Syarat tumbuh tomat dapat dilakukan dari ketinggian 100-1.200 m dpl, dan tumbuh optimal di dataran tinggi lebih dari 750 m dpl. Suhu siang hari 24oC dan malam hari antara 15-20oC. Temperatur tinggi diatas 32oC menyebabkan warna buah tomat cenderung kuning, sedangkan pada temperatur yang tidak stabil menyebabkan warna buah tidak merata. Selain itu curah hujan yang dibutuhkan untuk tanaman tomat antara 750-1.250 mm per tahun dengan irigasi yang baik serta pH sekitar 5.5 - 6.5 (Sujana, 2010).

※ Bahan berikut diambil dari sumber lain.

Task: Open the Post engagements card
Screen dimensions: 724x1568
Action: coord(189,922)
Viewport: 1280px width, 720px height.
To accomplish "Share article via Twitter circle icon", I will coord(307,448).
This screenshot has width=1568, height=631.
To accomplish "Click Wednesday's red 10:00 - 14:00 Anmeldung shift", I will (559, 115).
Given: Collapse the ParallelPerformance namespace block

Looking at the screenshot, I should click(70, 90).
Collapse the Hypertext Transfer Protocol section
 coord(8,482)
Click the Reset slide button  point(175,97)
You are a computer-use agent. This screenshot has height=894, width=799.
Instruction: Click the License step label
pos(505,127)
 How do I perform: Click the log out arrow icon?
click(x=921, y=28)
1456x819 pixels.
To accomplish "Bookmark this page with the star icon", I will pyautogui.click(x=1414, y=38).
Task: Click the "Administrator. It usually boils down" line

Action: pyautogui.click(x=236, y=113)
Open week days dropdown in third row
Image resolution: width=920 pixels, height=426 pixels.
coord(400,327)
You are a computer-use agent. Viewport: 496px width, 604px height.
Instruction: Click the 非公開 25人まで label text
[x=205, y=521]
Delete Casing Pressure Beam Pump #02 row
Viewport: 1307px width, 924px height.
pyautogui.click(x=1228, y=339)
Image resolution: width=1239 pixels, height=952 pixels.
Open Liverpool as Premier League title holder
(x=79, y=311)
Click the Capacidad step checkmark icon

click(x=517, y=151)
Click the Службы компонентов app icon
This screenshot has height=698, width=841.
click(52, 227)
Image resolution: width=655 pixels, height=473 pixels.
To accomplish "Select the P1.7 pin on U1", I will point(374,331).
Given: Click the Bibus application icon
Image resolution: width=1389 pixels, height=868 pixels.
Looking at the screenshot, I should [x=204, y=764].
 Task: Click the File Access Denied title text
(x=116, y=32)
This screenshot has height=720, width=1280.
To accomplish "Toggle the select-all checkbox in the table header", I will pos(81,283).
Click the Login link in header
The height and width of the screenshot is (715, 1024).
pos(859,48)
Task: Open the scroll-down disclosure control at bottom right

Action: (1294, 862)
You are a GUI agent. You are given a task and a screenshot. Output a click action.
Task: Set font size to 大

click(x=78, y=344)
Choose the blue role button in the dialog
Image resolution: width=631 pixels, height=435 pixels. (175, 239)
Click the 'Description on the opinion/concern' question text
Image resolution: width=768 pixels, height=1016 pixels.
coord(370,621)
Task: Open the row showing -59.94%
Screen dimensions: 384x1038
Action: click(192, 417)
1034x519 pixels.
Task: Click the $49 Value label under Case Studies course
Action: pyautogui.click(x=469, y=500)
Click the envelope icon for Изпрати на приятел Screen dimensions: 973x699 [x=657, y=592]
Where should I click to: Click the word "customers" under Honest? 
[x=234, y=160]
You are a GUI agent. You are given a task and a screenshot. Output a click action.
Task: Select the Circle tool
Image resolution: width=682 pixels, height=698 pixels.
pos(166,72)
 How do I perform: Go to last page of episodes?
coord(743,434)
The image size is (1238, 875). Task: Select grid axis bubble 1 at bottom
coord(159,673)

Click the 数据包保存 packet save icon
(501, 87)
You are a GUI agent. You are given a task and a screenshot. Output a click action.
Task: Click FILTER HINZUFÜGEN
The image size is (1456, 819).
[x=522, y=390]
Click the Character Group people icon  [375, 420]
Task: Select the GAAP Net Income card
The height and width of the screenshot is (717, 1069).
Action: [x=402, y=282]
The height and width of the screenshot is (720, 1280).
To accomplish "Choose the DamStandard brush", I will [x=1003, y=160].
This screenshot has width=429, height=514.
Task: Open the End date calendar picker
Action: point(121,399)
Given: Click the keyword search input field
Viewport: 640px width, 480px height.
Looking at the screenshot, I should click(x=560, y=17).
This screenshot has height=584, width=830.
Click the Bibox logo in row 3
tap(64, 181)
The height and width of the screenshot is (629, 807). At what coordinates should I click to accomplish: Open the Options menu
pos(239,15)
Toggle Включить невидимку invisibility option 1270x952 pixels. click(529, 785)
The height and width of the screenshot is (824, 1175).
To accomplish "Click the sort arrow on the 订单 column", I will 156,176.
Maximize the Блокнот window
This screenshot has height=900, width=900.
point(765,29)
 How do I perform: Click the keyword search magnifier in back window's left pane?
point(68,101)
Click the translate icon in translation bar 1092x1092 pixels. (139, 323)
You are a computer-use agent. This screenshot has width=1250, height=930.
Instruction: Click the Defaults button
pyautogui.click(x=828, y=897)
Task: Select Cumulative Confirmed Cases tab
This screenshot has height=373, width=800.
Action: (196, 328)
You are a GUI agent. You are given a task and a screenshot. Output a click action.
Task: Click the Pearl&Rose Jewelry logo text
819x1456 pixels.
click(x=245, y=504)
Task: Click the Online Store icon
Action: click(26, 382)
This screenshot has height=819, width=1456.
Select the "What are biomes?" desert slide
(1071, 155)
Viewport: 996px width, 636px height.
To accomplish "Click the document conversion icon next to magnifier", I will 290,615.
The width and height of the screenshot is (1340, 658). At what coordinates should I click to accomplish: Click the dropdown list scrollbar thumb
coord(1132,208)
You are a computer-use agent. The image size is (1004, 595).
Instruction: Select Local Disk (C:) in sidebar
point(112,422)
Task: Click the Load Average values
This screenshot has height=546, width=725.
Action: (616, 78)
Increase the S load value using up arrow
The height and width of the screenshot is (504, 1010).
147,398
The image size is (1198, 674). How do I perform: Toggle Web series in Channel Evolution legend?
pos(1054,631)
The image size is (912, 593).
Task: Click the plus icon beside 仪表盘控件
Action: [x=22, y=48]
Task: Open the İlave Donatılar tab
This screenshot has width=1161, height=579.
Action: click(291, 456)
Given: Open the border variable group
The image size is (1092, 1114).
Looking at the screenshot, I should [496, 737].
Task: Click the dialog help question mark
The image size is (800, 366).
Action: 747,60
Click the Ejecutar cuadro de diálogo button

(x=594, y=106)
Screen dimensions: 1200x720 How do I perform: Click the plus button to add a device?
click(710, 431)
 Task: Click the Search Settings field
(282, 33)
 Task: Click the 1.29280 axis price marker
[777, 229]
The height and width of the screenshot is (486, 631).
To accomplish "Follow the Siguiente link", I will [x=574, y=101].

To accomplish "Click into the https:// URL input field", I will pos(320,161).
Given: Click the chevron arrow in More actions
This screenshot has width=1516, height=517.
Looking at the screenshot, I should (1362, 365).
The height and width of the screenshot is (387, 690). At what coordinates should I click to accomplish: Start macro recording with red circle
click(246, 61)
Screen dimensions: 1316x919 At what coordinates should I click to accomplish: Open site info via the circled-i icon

Menurut Bernardia (2000), Kecamatan Sumbang merupakan daerah yang cukup potensial sebagai penghasil tomat dengan produksi rata-rata tertinggi di Kabupaten Banyumas. Kecamatan Sumbang ditinjau dari segi agroklimatnya, cocok sekali untuk tanaman hortikultura khususnya tomat. Ketinggian tempatnya termasuk dataran menengah dengan ketinggian 160-600 m dpl. Tanaman tomat dapat tumbuh subur dan berproduksi dengan baik di daerah ini. Kultivar yang ditanam hampir semuanya kultivar unggul seperti money maker yang dapat dipanen 60 hari setelah tanam. Panen dapat dilakukan 8-10 kali setiap 5 hari sekali, tergantung kultivar dan teknik budidaya yang diterapkan. Menurut Adiwirman dan Zuhry (2014), kebanyakan kultivar tomat hanya cocok ditanam di dataran tinggi, tetapi oleh Badan Penelitian dan Pengambangan Pertanian telah dilepas kultivar tomat untuk dataran rendah, seperti kultivar ratna, berlian, dan mutiara.
Banyak kultivar yang memiliki hubungan kekerabatan yang satu dengan yang lainnya. Taksonomi tumbuhan tidak hanya melakukan pemberian nama saja, namun lebih mengarah pada pengelompokan yang menyatakan hubungan kekerabatan dalam dunia tumbuhan. Jauh dekatnya hubungan antar kultivar dapat ditinjau dari dua sudut, yaitu fenetik dan filogenetik. Kekerabatan fenetik ditentukan oleh banyaknya persamaan sifat-sifat yang tampak, sedangkan kekerabatan filogenetik ditentukan berdasarkan asal usul nenek moyang sesuai perkembangan atau dengan proses evolusi (Davis dan Heywood, 1973). Menurut Radford (1986) kajian filogenetik dapat menggunakan
6
berbagai macam sumber bukti seperti morfologi, anatomi, dan protein. Namun, yang sering digunakan adalah karakter morfologi. Karakter morfologi adalah karakter yang berkaitan dengan struktur dan bentuk suatu organisme yang mudah diamati, sehingga sering digunakan dalam identifikasi, deskripsi, klasifikasi serta studi kekerabatan suatu taksa.